Alvis Logo

Alvis LogoAlvis Logo PNG

The Alvis logo, chosen by the British company that produced a wide range of vehicles in the first half of the 20th century, is a study of simplicity and elegance. The logo is shaped like an isosceles triangle pointing downwards, a distinctive and memorable design. The downward orientation of the triangle is interpreted as a symbol of stability and groundedness, qualities that the company likely wanted to associate with its vehicles.

A longitudinal line at the top of the logo separates the original inscription. This line adds a sense of balance to the design, neatly dividing the space within the triangle and drawing the viewer’s attention to the brand name. Using different letter sizes within the inscription, with the longest letter in the center and the shortest at the ends, creates a pleasing visual rhythm that guides the viewer’s eye across the logo.

The brand name is set in a sans-serif typeface, which gives the logo a modern and clean look. The letters are thin, smooth, and uppercase, enhancing the logo’s readability and impact. The choice of white for the lettering creates a striking contrast against the brown background, making the logo stand out and ensuring it is easily recognizable.

Alvis: Brand overview

Founded: 1919 – 1967
Founder: Thomas George John
Coventry, England
The origins of Alvis cars can be traced back to 1919 when Thomas George John laid its foundation in Coventry, England. The company’s initial focus was fabricating high-end passenger cars and aircraft engines, paving the way for a legacy steeped in automotive and aeronautic excellence.

Throughout the ensuing decades of the 1920s and 1930s, Alvis earned a well-deserved reputation as a producer of refined sports sedans and racing cars, with the Silver Eagle being a notable standout. However, the global outbreak of World War II led Alvis to pivot its manufacturing to cater to wartime needs, and it began creating military equipment, including tanks, armored cars, and aircraft components.

Post-war, Alvis returned to its automotive roots and rolled out various car models, such as the TA 14 and the widely embraced TC 108/TE 21 sports cars during the 1950s.

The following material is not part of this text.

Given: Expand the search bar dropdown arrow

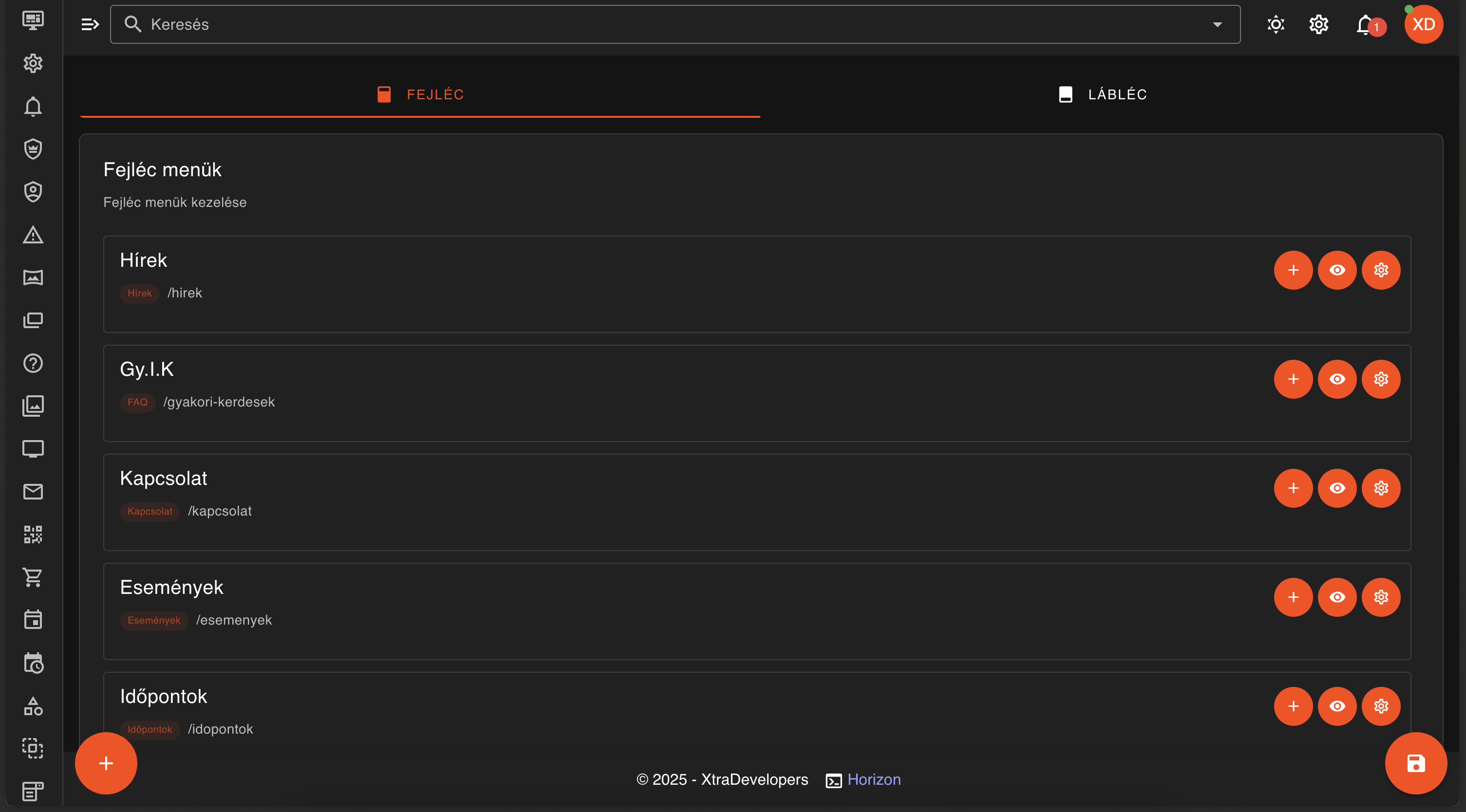Looking at the screenshot, I should [x=1217, y=24].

Despite these successful models, the company started losing ground in the competitive automotive market, which eventually led to its acquisition by Rover in 1965. Consequently, by 1967, Alvis’s journey as an independent car producer ended.

However, the story of Alvis did not end there, as it remained a subsidiary specializing in military vehicles. Later, it was incorporated into the corporate structures of British Leyland and Alvis plc, which continues to operate today.

The near half-century of automotive production at Alvis yielded approximately 70,000 cars, marking a significant chapter in the annals of the automotive industry. Though its car production ceased in 1967, Alvis lived on, continuing its focus on military manufacturing.